Comment by jlokier
2 days ago
> If the input image is only simple lines whose coverage can be correctly computed (don't know how to do this for curves?) then what's missing?
Computing pixel coverage accurately isn't enough for the best results. Using it as the alpha channel for blending forground over background colour is the same thing as sampling a box filter applied to the underlying continuous vector image.
But often a box filter isn't ideal.
Pixels on the physical screen have a shape and non-uniform intensity across their surface.
RGB sub-pixels (or other colour basis) are often at different positions, and the perceptual luminance differs between sub-pixels in addition to the non-uniform intensity.
If you don't want to tune rendering for a particular display, there are sometimes still improvements from using a non-box filter
An alternative is to compute the 2D integral of a filter kernel over the coverage area for each pixel.
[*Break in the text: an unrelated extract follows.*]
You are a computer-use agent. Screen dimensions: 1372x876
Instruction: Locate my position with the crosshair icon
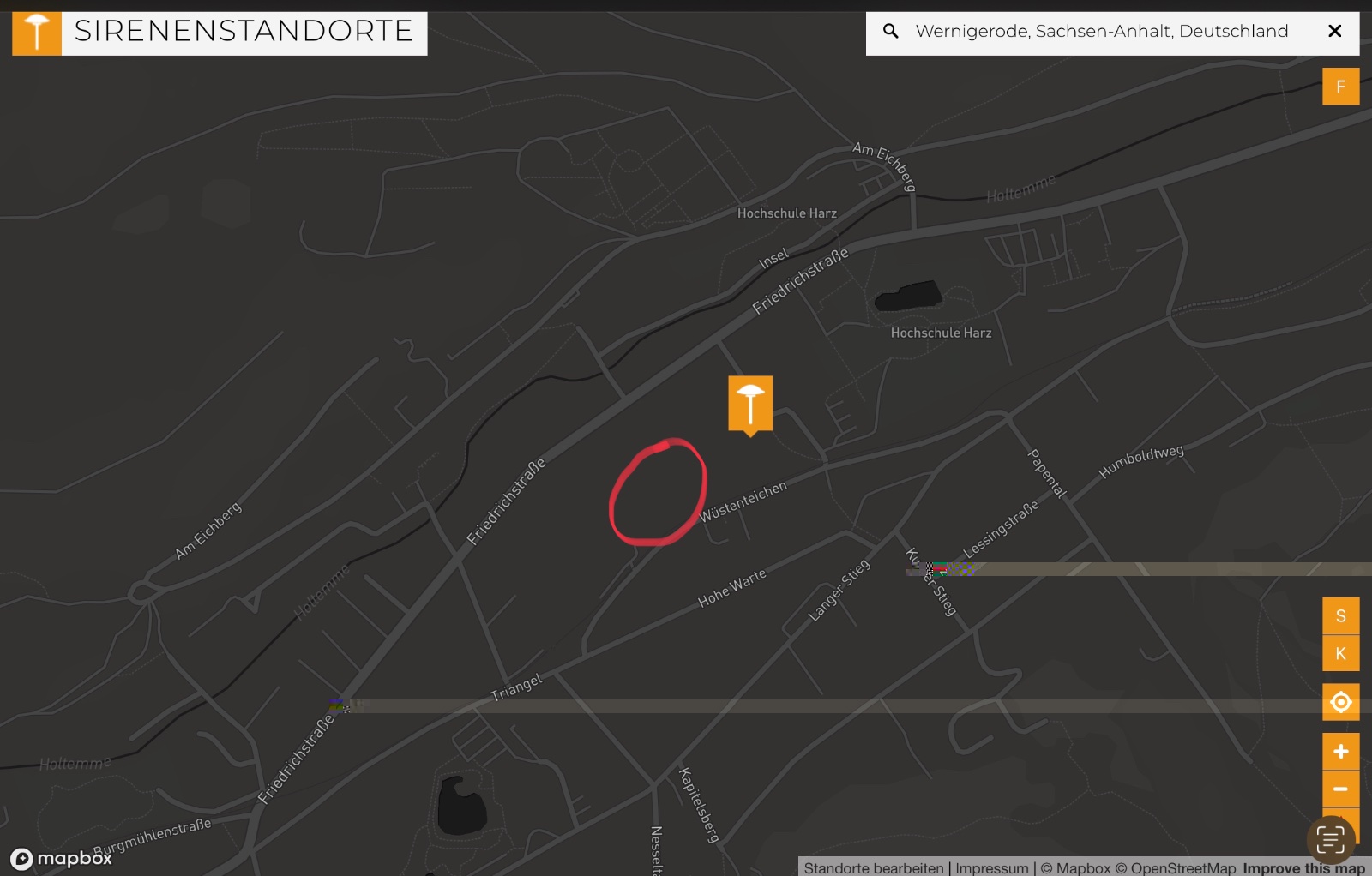point(1340,702)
If the kernel has separate R, G, B components, to account for sub-pixel geometry, then you may require another function to optimise perceptual luminance while minimising colour fringing on detailed geometries.
Gamma correction helps, and fortunately that's easily combined with coverage. For example, slow rolling tile/credits will shimmer less at the edges if gamme is applied correctly.
However, these days with Retina/HiDPI-style displays, these issues are reduced.
For example, MacOS removed sub-pixel anti-aliasing from text rendering in recent years, because they expect you to use a Retina display, and they've decided regular whole-pixel coverage anti-aliasing is good enough on those.